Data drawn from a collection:
>> BEGIN
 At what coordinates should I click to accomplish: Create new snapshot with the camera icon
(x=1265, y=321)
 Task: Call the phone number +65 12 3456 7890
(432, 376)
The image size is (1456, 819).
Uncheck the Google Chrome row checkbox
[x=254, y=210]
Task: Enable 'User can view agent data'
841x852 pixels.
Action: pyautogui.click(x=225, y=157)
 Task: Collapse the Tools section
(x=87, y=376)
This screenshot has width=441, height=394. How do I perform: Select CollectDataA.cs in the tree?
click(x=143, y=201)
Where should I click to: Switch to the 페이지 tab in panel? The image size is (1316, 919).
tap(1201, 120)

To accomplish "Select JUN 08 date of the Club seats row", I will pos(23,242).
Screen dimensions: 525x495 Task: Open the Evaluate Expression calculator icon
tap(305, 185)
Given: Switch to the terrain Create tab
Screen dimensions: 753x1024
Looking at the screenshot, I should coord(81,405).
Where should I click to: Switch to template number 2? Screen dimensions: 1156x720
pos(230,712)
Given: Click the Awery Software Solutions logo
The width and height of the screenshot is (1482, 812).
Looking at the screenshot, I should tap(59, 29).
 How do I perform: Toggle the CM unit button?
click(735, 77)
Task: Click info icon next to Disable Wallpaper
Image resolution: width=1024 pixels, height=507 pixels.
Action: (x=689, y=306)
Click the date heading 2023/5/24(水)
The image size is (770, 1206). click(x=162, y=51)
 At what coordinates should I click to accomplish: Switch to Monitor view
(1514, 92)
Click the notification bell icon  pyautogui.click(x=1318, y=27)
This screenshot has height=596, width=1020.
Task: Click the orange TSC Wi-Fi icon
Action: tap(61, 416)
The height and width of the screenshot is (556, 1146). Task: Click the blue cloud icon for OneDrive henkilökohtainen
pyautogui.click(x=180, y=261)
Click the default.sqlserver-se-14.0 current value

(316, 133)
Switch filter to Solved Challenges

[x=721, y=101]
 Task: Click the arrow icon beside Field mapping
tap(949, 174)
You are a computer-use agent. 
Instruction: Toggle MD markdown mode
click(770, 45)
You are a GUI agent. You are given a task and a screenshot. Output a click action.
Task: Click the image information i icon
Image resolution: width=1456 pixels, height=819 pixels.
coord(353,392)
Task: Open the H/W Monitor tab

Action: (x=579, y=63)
>> END
OBJECTIVE: Identify each line in the entries above that contains the string "screenshot", and copy those lines.

WRITTEN ANSWER:
This screenshot has width=441, height=394. How do I perform: Select CollectDataA.cs in the tree?
Looking at the screenshot, I should coord(81,405).
The width and height of the screenshot is (1482, 812).
Looking at the screenshot, I should tap(59, 29).
This screenshot has height=596, width=1020.
The height and width of the screenshot is (556, 1146). Task: Click the blue cloud icon for OneDrive henkilökohtainen
You are a GUI agent. You are given a task and a screenshot. Output a click action.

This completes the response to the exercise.